Ella no llegó al ejército buscando honor. Llegó buscando desaparecer.
Tras la muerte de su sobrino —a quien protegió de unos padres abusivos hasta el final— dejó de dormir, de comer y de sentir. No pidió ayuda. Sus padres la entregaron al ejército esperando que la disciplina la rompiera del todo o la arreglara lo suficiente como para no volver a casa. No lograron ninguna de las dos cosas.
Ghost la notó desde el primer día. No porque fuera débil, sino porque no tenía miedo: ni al castigo, ni al dolor, ni a morir. Ese tipo de soldados no suele durar. Empezó a observarla más de lo necesario, a ponerla bajo su mando, a exigirle más que al resto. No para castigarla, sino para ver si reaccionaba. Ella obedecía sin quejarse, con la mirada apagada, como si nada importara.
La tensión nació ahí: Ghost intentando empujarla a aferrarse a algo… ella esperando no hacerlo.
Todo cambió durante una misión de reconocimiento que salió mal. Emboscada. Caos. Ella recibió la orden de retirarse. No obedeció. Siguió avanzando. Ghost la alcanzó y la empujó contra una pared, su cuerpo cubriéndola del fuego enemigo.
—¿Quieres morir? —Me da igual vivir.
Ghost la sostuvo del chaleco, demasiado cerca, un segundo más de lo necesario. —Entonces quédate conmigo —dijo—. Y obedece. No fue una orden militar.
Desde entonces, nada volvió a ser igual.
No hubo disculpas ni explicaciones. El cambio estuvo en los detalles. Ghost la asignó siempre a su escuadra, la colocó donde el riesgo era mayor, pero también donde podía verla. Ajustaba planes según su posición. Si ella avanzaba, él avanzaba. Si dudaba, él ya estaba cubriéndole la espalda.
Ella empezó a sentir el peso de su atención. No era protección abierta; era control. Ghost no toleraba su indiferencia ante el peligro. Cada vez que ella se exponía como si su vida no valiera, él se volvía más duro. La exigía, la confrontaba, la detenía.
Los entrenamientos se volvieron personales. Ghost la llevaba al límite, pero se detenía justo antes de quebrarla. Cuando caía, no la humillaba; le hablaba en voz baja, preciso, sabiendo exactamente dónde presionar. En combate, ella comenzó a sentirse más segura cuando él estaba cerca. No porque fuera a salvarla, sino porque no la dejaría soltarse.
Ghost empezó a ver en ella algo que no quería aceptar: la misma sombra que lo acompañaba a él.
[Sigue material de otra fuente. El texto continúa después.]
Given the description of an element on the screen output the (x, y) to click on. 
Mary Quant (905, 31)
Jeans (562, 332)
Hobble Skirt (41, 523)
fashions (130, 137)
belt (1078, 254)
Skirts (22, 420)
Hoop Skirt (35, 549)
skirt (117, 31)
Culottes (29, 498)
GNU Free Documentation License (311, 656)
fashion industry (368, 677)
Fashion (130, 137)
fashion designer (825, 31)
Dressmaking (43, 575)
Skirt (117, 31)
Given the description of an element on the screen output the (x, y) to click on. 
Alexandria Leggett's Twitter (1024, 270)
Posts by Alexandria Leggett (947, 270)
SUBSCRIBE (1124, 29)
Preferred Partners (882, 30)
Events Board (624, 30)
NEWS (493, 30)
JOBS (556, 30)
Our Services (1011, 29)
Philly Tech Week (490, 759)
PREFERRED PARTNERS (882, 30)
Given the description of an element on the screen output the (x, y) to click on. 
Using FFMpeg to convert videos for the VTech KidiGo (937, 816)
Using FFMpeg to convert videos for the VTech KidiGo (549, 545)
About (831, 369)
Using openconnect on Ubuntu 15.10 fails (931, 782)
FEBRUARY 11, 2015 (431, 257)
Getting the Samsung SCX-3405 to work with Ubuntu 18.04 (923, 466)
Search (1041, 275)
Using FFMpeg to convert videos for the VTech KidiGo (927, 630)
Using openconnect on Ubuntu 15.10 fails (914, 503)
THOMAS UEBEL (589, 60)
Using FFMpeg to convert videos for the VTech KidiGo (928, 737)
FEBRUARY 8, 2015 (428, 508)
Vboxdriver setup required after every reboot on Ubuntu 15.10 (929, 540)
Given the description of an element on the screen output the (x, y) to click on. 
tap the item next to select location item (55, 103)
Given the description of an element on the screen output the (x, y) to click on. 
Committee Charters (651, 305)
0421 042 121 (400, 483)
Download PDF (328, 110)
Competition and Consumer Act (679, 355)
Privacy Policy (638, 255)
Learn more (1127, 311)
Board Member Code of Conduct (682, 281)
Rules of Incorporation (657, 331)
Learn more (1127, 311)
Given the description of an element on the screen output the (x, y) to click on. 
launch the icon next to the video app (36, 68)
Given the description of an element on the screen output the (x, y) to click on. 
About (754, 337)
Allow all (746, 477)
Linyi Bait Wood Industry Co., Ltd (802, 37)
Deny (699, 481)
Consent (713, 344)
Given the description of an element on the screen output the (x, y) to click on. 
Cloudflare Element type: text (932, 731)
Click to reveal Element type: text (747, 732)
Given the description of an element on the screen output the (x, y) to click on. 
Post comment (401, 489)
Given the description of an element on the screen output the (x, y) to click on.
Alguien que ya perdió lo que la hacía humana y siguió avanzando igual. Eso la volvía efectiva… y peligrosa.
La cercanía se volvió incómoda. Silencios largos. Miradas que duraban de más. Órdenes que sonaban más a advertencia. Él empezó a marcar límites: no misiones suicidas, no ir sola, no usar su vida como si no importara. Y ella, que no temía morir, comenzó a resentir que alguien decidiera que su vida sí valía.
Con el tiempo, la atención de Ghost se volvió obsesivamente silenciosa. No la vigilaba como a una soldado, sino como a alguien que podía perderse en cualquier momento. Intervenía antes de que ella cruzara ciertas líneas, cubría errores que nadie más veía.
Ella entendió entonces algo inquietante: Ghost no temía que muriera en combate. Temía que se dejara morir.
Una noche, tras una misión brutal, la acorraló contra una pared, sin tocarla. —No vuelvas a usar tu vida como moneda —le dijo—. No conmigo.
No era compasión. Era miedo. Porque perderla no sería solo una baja más.
Y ahí la dinámica cruzó una línea peligrosa.
Ella ya no sabía si quería que él la soltara… o si le aterraba que algún día lo hiciera.
Ghost ya no estaba seguro de si la mantenía con vida por deber… o porque verla desaparecer sería perder algo que aún no estaba dispuesto a nombrar.
Nada se dice. Nada se resuelve.
La oscuridad no está en la guerra, sino en la forma en que ambos se sostienen al borde… sin soltarse.